Re: [HACKERS] WIP: Aggregation push-down

From: Antonin Houska <ah(at)cybertec(dot)at>
To: Robert Haas <robertmhaas(at)gmail(dot)com>
Cc: "pgsql-hackers(at)postgresql(dot)org" <pgsql-hackers(at)postgresql(dot)org>
Subject: Re: [HACKERS] WIP: Aggregation push-down
Date: 2018-02-28 16:02:43
Message-ID: 31585.1519833763@localhost
Views: Raw Message | Whole Thread | Download mbox
Lists: pgsql-hackers

Robert Haas <robertmhaas(at)gmail(dot)com> wrote:

> On Fri, Dec 22, 2017 at 10:43 AM, Antonin Houska <ah(at)cybertec(dot)at> wrote:
> > Michael Paquier <michael(dot)paquier(at)gmail(dot)com> wrote:
> >> On Sat, Nov 4, 2017 at 12:33 AM, Antonin Houska <ah(at)cybertec(dot)at> wrote:
> >> > I'm not about to add any other features now. Implementation of the missing
> >> > parts (see the TODO comments in the code) is the next step. But what I'd
> >> > appreciate most is a feedback on the design. Thanks.
> >>
> >> I am getting a conflict after applying patch 5 but this did not get
> >> any reviews so moved to next CF with waiting on author as status.
> >
> > Attached is the next version.

> translate_expression_to_rels() looks unsafe.
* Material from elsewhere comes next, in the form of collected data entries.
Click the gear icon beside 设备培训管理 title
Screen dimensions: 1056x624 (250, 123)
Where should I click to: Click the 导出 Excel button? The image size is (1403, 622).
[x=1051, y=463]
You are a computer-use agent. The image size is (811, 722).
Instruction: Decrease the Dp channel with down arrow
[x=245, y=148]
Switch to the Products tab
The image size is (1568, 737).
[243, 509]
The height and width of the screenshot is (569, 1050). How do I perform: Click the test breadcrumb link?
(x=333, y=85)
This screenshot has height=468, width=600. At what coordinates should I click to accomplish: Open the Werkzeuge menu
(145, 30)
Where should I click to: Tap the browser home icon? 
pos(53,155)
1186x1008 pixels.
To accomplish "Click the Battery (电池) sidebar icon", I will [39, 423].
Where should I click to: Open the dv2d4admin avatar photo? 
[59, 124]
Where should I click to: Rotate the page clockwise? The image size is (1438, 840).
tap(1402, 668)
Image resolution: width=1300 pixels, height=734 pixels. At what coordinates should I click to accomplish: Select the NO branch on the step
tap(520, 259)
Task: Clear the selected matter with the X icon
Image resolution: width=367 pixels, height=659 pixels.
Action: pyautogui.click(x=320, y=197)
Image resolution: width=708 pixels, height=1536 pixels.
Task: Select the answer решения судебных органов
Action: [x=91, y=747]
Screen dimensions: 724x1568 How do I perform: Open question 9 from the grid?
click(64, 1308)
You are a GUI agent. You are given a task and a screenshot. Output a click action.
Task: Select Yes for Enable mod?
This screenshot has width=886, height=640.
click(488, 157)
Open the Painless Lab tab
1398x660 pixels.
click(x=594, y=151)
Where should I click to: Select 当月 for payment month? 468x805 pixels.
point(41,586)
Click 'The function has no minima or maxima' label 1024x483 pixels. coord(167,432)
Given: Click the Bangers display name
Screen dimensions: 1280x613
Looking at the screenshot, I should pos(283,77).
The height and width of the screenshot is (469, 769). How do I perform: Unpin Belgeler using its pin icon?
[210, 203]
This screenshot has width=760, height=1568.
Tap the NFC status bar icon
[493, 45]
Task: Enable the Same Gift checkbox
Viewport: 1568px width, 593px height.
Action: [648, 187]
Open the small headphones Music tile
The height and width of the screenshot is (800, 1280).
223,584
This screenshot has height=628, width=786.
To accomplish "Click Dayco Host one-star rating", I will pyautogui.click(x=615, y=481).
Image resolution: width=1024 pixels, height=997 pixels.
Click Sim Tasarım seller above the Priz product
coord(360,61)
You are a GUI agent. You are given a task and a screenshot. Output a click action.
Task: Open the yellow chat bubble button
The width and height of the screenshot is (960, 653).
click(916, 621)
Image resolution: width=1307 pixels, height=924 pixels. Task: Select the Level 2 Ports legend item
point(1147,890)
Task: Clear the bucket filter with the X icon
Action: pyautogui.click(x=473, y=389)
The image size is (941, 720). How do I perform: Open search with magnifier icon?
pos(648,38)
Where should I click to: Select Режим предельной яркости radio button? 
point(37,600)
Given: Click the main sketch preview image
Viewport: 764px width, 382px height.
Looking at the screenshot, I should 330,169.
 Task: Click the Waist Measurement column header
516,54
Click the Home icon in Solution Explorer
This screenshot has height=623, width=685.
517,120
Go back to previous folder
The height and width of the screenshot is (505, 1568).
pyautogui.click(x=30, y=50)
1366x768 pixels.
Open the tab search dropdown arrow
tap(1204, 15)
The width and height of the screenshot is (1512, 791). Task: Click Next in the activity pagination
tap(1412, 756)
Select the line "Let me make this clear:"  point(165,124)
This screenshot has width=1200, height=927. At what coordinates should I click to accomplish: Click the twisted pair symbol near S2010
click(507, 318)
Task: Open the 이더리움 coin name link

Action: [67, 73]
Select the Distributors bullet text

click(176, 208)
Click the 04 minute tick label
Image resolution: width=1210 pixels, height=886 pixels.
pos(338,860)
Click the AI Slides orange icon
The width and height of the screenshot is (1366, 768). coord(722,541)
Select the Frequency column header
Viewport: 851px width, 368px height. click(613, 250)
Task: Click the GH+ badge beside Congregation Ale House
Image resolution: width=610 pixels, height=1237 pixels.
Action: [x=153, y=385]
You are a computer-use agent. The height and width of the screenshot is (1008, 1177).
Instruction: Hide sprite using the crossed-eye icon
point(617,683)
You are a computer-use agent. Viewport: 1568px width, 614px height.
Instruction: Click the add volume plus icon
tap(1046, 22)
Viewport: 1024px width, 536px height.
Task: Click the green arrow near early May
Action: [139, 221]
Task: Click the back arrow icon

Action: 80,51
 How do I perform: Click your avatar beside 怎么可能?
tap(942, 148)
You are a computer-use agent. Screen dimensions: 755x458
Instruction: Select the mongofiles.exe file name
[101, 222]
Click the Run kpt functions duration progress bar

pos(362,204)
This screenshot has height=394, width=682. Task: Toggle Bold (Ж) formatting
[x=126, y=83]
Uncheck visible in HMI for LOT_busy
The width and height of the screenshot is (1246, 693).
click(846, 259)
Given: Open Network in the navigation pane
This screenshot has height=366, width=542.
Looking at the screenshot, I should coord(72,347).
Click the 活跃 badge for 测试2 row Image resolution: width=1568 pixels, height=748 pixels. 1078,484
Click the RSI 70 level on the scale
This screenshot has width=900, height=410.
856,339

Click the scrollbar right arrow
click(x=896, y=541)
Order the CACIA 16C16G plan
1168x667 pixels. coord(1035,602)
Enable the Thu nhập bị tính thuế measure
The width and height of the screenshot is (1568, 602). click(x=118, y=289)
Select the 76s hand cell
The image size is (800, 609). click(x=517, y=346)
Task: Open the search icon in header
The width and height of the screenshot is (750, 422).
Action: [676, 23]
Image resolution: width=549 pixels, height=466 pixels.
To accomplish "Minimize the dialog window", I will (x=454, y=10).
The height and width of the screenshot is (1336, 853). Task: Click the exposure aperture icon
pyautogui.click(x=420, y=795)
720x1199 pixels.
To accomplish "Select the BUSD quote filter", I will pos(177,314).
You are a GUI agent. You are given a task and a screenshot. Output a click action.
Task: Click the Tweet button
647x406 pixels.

Equivalence members are
> known to be equal under the semantics of the relevant operator class,
> but that doesn't mean that one can be freely substituted for another.
> For example:
> rhaas=# create table one (a numeric);
> rhaas=# create table two (a numeric);
> rhaas=# insert into one values ('0');
> INSERT 0 1
> rhaas=# insert into two values ('0.00');
> INSERT 0 1
> rhaas=# select one.a, count(*) from one, two where one.a = two.a group by 1;
> a | count
> ---+-------
> 0 | 1
> (1 row)
> rhaas=# select two.a, count(*) from one, two where one.a = two.a group by 1;
> a | count
> ------+-------
> 0.00 | 1
> (1 row)
> There are, admittedly, a large number of data types for which such a
> substitution would work just fine. numeric will not, citext will not,
> but many others are fine. Regrettably, we have no framework in the
> system for identifying equality operators which actually test identity
> versus some looser notion of equality. Cross-type operators are a
> problem, too; if we have foo.x = bar.y in the query, one might be int4
> and the other int8, for example, but they can still belong to the same
> equivalence class.
> Concretely, in your test query "SELECT p.i, avg(c1.v) FROM
> agg_pushdown_parent AS p JOIN agg_pushdown_child1 AS c1 ON c1.parent =
> p.i GROUP BY p.i" you assume that it's OK to do a Partial
> HashAggregate over c1.parent rather than p.i. This will be false if,
> say, c1.parent is of type citext and p.i is of type text; this will
> get grouped together that shouldn't. It will also be false if the
> grouping expression is something like GROUP BY length(p.i::text),
> because one value could be '0'::numeric and the other '0.00'::numeric.
> I can't think of a reason why it would be false if the grouping
> expressions are both simple Vars of the same underlying data type, but
> I'm a little nervous that I might be wrong even about that case.
> Maybe you've handled all of this somehow, but it's not obvious to me
> that it has been considered.

These problems are still being investigated, see [1]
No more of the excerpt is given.